_Task to complete_
Restate the whole of the data verbatim, omitting nothing.

==== Data listing

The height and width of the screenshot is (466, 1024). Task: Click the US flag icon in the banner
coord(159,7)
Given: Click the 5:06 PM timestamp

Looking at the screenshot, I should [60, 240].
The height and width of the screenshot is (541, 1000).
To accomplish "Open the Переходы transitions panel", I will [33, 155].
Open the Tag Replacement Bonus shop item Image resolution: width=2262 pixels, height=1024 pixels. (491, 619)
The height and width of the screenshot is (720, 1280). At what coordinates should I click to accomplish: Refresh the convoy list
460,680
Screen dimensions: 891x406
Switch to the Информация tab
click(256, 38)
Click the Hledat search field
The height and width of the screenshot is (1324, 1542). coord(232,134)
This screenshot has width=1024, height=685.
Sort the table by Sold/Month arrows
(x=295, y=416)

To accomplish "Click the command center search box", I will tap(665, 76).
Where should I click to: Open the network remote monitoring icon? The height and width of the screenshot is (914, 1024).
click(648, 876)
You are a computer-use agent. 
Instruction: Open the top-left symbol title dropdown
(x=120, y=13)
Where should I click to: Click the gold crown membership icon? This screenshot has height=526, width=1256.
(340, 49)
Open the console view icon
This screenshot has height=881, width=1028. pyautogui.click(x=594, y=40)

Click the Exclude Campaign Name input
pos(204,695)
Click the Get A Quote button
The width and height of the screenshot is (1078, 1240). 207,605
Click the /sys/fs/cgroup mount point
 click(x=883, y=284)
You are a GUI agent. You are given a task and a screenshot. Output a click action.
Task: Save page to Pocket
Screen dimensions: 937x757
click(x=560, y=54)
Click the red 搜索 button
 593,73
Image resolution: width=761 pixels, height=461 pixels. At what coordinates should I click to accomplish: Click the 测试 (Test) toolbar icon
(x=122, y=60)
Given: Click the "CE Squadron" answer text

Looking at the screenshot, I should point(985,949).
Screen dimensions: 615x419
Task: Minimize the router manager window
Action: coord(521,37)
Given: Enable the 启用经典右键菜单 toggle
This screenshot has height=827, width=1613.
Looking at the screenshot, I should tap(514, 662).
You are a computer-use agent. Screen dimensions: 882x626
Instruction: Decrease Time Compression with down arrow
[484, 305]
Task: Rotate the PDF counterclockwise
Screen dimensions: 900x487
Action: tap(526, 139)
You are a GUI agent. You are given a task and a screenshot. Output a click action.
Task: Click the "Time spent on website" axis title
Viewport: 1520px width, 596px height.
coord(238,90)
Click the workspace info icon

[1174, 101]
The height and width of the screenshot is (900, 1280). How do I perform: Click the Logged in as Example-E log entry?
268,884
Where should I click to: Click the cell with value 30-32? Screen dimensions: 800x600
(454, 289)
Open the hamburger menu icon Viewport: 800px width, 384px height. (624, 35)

========

_Answer section_
The height and width of the screenshot is (466, 1024). Task: Click the US flag icon in the banner
coord(159,7)
Given: Click the 5:06 PM timestamp

Looking at the screenshot, I should [60, 240].
The height and width of the screenshot is (541, 1000).
To accomplish "Open the Переходы transitions panel", I will [33, 155].
Open the Tag Replacement Bonus shop item Image resolution: width=2262 pixels, height=1024 pixels. (491, 619)
The height and width of the screenshot is (720, 1280). At what coordinates should I click to accomplish: Refresh the convoy list
460,680
Screen dimensions: 891x406
Switch to the Информация tab
click(256, 38)
Click the Hledat search field
The height and width of the screenshot is (1324, 1542). coord(232,134)
This screenshot has width=1024, height=685.
Sort the table by Sold/Month arrows
(x=295, y=416)

To accomplish "Click the command center search box", I will tap(665, 76).
Where should I click to: Open the network remote monitoring icon? The height and width of the screenshot is (914, 1024).
click(648, 876)
You are a computer-use agent. 
Instruction: Open the top-left symbol title dropdown
(x=120, y=13)
Where should I click to: Click the gold crown membership icon? This screenshot has height=526, width=1256.
(340, 49)
Open the console view icon
This screenshot has height=881, width=1028. pyautogui.click(x=594, y=40)

Click the Exclude Campaign Name input
pos(204,695)
Click the Get A Quote button
The width and height of the screenshot is (1078, 1240). 207,605
Click the /sys/fs/cgroup mount point
 click(x=883, y=284)
You are a GUI agent. You are given a task and a screenshot. Output a click action.
Task: Save page to Pocket
Screen dimensions: 937x757
click(x=560, y=54)
Click the red 搜索 button
 593,73
Image resolution: width=761 pixels, height=461 pixels. At what coordinates should I click to accomplish: Click the 测试 (Test) toolbar icon
(x=122, y=60)
Given: Click the "CE Squadron" answer text

Looking at the screenshot, I should point(985,949).
Screen dimensions: 615x419
Task: Minimize the router manager window
Action: coord(521,37)
Given: Enable the 启用经典右键菜单 toggle
This screenshot has height=827, width=1613.
Looking at the screenshot, I should tap(514, 662).
You are a computer-use agent. Screen dimensions: 882x626
Instruction: Decrease Time Compression with down arrow
[484, 305]
Task: Rotate the PDF counterclockwise
Screen dimensions: 900x487
Action: tap(526, 139)
You are a GUI agent. You are given a task and a screenshot. Output a click action.
Task: Click the "Time spent on website" axis title
Viewport: 1520px width, 596px height.
coord(238,90)
Click the workspace info icon

[1174, 101]
The height and width of the screenshot is (900, 1280). How do I perform: Click the Logged in as Example-E log entry?
268,884
Where should I click to: Click the cell with value 30-32? Screen dimensions: 800x600
(454, 289)
Open the hamburger menu icon Viewport: 800px width, 384px height. (624, 35)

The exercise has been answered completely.